Friday, October 16, 2009

shine on, Philip Clippinger

One of my close friends in town, Phil Clippinger, died in a car accident on the evening of Saturday, September 26th. He was probably on a Target run, getting reading to drive to a Decemberists concert in Athens, but had only gotten a mile away from his house when he was caught in a downpour on a tricky curve of highway on-ramp, hydroplaned, and ran off the road.

That guy dressed as the Joker in the picture of me as Harley from last Halloween? That's Phil.



I'm so glad I have this silly picture.

We're a tight group, my friends here in Atlanta. [We have a group name (the Nexus) and a battle cry (call: "Dekalb living!" response: "WHAT WHAT!"). Yeah, we're those people.] The amount of support that everyone has given and received has been quintissential of how a family acts. We are a crazy, dysfunctional, kinda incestuous family, and I don't know how I would've gotten through the past few weeks without every one of these marvelous bastards I call my friends.

It still doesn't make any sense to me that Phil isn't a present, local part of that family anymore. That he's not going to call me about coming out to Fellini's on his dinner break, that he's not going to keep me on the phone for an hour describing details from his new Joker Batman video game, that he's not going to try to convince me how much fun I'd have at Bonnaroo, that he's not going to show up late to whoever's party with a case each of Sweetwater 420 and diet Coke.

I love him, all his faults and mine included, and I'm not sure that I ever expressed to him how much I do.

A thing that everyone seems to have been saying is that there isn't enough time, that we need to make more of an effort. To be with each other, to celebrate the things we share, to find joy where we can.

Phil was such a joyful person. When I think of him, the first thing I think of is his laugh, frequent, free, deep, and a little bit sly. Despite being disappointed by the (many) things in his life that didn't go quite as he wished, he found a way to laugh about pretty much everything, and I don't think I ever heard him say anything negative about anyone. (With the exception of Shia LaBeouf, who, to be fair, costarred in three films that stomped all over some of Phil's favorite things.)

Phil's Facebook page has a lot of lovely stories and pictures that've been posted by friends and family. His obituary was in the Atlanta Journal-Constitution on Tuesday the 29th, and they're currently keeping a guestbook online.

A few friends have posted memorials on their own webspaces: Merlin, Matt Anderson, and CJ. If anyone else posted one or knows of another one, post a comment with the link and I'll publish it, too.


In lieu of flowers, Phil’s family has asked that donations be made in Phil’s name to Juvenile Diabetes Foundation, The Faustman Lab of Massachusetts General Hospital, or the charity of your choice.

I’d recommend a donation to Child’s Play, the gamers’ fund & toy drive for children’s hospitals. Phil loved playing games, especially ones that involved messing with his friends’ minds, and he didn't get the chance to teach the next generation the simple, Machiavellian joy of screwing their friends over hardcore within the context of a game, where said friends can’t be too pissed about it. (Hypothetically.

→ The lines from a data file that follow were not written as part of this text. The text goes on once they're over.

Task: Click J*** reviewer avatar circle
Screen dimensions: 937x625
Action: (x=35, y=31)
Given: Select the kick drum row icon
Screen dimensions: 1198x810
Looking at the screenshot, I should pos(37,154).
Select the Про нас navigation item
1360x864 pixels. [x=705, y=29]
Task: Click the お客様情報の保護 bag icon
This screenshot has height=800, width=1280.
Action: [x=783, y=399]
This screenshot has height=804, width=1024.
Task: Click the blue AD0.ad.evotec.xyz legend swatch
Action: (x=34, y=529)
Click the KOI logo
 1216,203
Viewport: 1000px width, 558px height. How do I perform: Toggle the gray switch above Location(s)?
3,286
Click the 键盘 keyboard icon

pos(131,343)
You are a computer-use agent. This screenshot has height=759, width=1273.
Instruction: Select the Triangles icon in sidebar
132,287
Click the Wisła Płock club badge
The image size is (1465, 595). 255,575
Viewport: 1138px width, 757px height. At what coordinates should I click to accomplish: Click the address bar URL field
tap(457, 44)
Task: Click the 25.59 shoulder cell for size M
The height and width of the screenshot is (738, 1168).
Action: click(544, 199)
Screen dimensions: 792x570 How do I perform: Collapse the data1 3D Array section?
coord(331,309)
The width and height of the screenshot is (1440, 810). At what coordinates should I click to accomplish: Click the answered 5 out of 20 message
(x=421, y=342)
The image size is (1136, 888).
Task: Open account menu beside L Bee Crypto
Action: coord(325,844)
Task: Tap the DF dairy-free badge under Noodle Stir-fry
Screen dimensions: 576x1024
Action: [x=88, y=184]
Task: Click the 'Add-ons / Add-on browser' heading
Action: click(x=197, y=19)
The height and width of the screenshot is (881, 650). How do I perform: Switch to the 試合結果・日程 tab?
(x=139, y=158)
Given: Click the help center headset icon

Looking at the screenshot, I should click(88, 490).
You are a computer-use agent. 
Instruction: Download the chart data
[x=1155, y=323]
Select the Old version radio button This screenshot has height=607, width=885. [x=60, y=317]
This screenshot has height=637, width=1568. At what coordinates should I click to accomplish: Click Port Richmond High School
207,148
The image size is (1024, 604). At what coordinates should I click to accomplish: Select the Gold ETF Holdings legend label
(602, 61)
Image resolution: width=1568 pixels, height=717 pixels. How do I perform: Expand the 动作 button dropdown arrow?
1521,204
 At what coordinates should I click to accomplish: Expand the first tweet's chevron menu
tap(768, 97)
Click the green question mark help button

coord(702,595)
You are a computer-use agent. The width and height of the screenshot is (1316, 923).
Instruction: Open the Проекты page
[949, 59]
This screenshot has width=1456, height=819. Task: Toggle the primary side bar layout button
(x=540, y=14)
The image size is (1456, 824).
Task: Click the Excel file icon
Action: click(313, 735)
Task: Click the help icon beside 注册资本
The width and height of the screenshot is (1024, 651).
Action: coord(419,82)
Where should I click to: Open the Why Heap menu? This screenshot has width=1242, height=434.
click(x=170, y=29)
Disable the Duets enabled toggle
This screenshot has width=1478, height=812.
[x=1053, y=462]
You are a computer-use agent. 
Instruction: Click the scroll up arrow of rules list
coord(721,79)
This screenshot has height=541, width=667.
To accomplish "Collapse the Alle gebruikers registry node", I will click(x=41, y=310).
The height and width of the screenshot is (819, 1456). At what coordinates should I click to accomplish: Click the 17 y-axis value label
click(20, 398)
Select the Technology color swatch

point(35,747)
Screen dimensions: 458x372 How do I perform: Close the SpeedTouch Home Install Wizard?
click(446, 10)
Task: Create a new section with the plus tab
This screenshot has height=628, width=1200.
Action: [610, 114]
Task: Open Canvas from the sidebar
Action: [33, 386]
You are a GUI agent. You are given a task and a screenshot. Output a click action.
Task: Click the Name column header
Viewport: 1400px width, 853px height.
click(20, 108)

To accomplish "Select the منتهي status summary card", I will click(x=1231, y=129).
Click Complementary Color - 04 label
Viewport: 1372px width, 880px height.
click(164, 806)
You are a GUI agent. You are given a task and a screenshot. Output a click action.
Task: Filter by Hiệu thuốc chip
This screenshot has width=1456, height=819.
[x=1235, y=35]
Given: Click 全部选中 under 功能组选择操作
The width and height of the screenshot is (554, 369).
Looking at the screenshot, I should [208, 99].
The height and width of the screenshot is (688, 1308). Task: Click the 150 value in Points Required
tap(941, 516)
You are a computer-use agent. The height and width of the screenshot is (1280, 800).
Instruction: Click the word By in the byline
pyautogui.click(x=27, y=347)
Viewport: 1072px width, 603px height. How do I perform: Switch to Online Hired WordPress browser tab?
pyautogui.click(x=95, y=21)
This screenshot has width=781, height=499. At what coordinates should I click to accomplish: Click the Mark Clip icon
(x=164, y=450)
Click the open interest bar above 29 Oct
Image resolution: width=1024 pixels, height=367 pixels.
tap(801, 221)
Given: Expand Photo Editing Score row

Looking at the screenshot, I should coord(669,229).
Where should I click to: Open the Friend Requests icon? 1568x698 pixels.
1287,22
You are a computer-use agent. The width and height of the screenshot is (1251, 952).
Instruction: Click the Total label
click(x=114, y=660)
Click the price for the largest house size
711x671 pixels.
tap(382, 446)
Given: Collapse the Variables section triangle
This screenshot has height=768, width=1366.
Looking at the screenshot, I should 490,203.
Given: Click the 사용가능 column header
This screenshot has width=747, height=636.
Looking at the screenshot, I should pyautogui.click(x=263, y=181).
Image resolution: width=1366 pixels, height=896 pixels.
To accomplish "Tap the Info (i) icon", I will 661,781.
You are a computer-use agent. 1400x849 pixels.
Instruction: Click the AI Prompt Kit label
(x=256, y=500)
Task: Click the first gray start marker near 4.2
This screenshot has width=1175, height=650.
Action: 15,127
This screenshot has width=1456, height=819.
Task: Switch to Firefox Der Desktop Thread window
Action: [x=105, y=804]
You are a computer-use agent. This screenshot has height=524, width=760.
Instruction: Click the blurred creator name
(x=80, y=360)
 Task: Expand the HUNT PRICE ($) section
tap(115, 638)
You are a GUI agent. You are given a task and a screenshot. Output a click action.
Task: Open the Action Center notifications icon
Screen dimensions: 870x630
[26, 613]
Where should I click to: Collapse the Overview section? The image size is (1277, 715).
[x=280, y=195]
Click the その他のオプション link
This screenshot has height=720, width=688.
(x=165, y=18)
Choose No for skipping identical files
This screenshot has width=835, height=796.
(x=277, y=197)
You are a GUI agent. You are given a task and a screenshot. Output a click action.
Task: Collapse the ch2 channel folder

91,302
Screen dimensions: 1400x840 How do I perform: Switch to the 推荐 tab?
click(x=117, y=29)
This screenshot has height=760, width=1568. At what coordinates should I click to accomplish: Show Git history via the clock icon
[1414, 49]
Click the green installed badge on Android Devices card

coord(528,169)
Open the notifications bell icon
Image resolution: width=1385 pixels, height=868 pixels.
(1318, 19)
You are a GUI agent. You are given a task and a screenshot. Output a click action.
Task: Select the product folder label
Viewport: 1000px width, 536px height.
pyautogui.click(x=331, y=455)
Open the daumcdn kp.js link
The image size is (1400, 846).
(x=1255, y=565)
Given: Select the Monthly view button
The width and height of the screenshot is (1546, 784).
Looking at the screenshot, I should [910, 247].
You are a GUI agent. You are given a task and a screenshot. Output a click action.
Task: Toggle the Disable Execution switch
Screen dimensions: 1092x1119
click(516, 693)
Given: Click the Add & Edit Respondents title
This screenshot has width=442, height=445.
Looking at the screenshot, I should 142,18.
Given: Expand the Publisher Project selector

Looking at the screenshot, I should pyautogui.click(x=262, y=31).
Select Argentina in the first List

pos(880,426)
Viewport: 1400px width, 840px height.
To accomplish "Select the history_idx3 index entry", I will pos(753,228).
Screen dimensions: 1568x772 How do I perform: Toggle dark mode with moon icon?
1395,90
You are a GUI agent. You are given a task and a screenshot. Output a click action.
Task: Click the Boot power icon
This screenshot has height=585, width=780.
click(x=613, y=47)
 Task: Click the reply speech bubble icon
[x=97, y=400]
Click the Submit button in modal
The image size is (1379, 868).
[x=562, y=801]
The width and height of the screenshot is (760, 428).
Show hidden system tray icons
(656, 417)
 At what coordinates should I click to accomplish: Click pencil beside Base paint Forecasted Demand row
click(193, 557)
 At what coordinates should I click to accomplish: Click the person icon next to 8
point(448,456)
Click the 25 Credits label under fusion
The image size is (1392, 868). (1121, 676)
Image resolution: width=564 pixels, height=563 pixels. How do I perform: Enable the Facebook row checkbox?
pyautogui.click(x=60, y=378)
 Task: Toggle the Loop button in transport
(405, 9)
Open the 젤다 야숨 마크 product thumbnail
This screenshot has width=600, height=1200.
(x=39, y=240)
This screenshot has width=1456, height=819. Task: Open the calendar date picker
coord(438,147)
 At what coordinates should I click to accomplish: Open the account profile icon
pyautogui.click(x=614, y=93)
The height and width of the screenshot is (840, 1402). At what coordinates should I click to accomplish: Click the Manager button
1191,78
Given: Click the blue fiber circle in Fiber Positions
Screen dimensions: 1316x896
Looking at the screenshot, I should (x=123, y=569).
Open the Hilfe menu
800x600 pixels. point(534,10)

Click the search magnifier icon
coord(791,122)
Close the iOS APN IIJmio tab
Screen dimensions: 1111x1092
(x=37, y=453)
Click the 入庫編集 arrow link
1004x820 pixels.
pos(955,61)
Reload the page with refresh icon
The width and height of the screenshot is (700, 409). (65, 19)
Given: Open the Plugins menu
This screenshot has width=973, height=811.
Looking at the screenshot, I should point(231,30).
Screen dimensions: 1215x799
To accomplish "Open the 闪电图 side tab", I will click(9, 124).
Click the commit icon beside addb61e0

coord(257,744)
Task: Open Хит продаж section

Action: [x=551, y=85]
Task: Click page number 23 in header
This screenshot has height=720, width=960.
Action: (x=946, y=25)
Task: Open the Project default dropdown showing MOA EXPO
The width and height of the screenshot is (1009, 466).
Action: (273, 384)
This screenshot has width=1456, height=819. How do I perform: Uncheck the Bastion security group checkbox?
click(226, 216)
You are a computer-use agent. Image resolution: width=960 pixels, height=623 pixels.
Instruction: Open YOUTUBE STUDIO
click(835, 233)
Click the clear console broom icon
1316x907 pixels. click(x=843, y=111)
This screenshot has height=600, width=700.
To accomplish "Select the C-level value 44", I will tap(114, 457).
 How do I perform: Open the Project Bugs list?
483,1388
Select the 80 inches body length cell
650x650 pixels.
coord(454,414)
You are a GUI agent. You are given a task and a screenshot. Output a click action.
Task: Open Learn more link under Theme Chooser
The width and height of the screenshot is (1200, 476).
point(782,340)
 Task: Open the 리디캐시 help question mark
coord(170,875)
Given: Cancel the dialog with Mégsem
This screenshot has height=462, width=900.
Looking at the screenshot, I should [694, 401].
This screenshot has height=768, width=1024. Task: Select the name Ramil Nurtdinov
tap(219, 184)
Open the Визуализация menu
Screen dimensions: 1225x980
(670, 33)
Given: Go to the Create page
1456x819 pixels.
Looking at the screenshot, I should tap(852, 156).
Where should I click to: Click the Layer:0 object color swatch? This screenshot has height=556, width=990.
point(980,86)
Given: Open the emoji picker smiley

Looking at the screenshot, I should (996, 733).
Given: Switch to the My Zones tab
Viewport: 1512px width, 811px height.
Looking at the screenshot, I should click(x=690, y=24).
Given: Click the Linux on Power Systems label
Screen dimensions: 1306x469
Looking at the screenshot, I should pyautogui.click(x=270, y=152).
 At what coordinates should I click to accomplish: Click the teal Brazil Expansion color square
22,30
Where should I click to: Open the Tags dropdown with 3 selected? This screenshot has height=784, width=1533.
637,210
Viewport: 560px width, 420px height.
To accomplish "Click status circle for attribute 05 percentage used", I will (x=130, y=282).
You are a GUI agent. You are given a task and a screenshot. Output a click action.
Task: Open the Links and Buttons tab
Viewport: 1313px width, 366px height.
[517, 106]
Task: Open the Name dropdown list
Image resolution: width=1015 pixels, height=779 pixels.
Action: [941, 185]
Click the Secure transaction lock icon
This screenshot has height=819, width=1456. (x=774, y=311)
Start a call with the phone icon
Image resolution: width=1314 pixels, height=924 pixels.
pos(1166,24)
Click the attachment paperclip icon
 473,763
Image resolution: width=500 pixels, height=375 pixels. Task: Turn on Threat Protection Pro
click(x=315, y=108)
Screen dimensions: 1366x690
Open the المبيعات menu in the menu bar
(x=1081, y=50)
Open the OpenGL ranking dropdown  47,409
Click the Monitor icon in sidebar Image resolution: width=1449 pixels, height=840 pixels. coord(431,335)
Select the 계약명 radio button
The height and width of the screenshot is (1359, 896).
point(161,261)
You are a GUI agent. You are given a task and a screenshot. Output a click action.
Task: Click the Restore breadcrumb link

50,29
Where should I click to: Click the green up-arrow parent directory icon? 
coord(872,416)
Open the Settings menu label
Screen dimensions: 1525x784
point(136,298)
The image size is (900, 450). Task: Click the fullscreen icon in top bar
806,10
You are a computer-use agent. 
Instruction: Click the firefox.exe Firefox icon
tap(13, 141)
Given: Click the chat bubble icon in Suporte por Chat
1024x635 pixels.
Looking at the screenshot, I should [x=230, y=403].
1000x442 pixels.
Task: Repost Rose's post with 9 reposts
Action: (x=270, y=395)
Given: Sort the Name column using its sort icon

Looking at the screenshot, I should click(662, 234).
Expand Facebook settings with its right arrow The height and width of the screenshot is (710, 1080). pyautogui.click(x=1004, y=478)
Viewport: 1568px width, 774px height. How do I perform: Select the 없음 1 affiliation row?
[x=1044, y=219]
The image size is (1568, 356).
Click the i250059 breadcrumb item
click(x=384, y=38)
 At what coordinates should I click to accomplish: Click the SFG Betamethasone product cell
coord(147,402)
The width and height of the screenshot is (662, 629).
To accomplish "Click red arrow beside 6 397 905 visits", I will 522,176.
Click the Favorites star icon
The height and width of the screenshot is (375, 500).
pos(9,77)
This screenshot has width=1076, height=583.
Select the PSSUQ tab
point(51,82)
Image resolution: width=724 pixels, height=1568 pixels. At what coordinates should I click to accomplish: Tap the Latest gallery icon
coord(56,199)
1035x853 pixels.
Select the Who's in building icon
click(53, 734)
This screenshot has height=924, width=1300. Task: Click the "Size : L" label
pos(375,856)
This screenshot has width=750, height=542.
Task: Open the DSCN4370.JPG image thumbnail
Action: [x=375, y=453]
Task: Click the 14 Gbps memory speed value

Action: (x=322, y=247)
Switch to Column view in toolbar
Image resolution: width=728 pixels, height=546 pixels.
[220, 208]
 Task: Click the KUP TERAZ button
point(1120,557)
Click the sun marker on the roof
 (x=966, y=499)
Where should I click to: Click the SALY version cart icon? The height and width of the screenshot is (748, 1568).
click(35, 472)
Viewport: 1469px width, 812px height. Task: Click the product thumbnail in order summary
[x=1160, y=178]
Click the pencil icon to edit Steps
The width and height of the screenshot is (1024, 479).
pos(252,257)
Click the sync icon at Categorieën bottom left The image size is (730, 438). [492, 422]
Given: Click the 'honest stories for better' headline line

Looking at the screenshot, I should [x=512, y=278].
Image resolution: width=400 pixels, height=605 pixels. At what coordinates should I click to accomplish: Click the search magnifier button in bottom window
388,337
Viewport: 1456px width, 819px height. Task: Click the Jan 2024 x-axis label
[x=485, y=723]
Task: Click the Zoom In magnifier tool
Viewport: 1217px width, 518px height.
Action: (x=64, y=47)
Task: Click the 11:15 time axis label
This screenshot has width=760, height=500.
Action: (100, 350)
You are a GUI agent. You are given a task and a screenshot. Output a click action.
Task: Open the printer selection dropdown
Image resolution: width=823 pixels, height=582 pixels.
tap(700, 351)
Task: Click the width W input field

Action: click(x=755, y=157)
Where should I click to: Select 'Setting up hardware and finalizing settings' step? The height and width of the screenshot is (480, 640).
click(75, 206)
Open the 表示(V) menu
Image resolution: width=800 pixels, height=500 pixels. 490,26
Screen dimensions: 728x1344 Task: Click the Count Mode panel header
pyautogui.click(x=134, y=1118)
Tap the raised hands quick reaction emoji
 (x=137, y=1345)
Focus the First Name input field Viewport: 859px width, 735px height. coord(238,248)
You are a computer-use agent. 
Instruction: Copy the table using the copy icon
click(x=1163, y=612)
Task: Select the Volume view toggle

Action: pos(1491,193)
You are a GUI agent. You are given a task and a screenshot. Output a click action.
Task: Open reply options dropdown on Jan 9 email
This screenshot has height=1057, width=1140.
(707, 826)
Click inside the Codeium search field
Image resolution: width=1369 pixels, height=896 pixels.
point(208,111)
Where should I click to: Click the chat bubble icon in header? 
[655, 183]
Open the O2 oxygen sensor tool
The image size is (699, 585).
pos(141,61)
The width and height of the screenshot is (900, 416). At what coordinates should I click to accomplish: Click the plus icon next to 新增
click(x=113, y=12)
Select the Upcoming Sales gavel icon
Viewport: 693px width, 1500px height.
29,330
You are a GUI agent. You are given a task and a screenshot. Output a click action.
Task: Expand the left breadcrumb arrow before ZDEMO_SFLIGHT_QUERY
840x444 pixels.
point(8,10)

I’ll tell you a story sometime about a game of Munchkin). A donation in Phil’s name to Child’s Play is a small assurance that sick kids will a) have fun distractions, and b) learn to be clever dicks. He would've appreciated that.

Phil's flickr -- myspace -- facebook -- livejournal

6 comments:

-Adrian said...

Nicely written and all very true.

the grammar monkey said...

Hope you're holding up okay, kid. Will come down to EAV for foods & beers & hugs with you guys once I get back from my work trip.

Liz said...

thank you for sharing that Lauren... love you sweetheart... must see you when you get back..

Rhonda said...

Hi Lauren, I'm Phil's mom. I love what you've written. I wonder if Phil's friends have any idea what a comfort they have been. I am so grateful to you all, and I know he would be, too, for how you all have helped me.
Thanks for mentioning Childs Play. I'll definitely get something to them very soon. What a perfect way to honor Phil.

the grammar monkey said...

Love you, Liz. Glad you're gonna be at the party on Saturday.

Rhonda, I'm so glad that we all got to meet you. It was amazing catharsis for us to learn more about Phil's family and childhood. Thank you for inviting us to the beautiful wake, and for being such a gracious host. Speaking with you even for a couple minutes and despite the circumstances, we could all tell where Phil got the sense of humor that we loved him for. Please do let us know if there's ever anything that we can do for you.

Anonymous said...

Hello, I knew Philip in High School and odd as it is I have been thinking about him lately and decided to look him up. I was so sad to see that his obituary. He was a great guy and I have fond memories of him. I like what you wrote. I am glad he had such good friends in his life.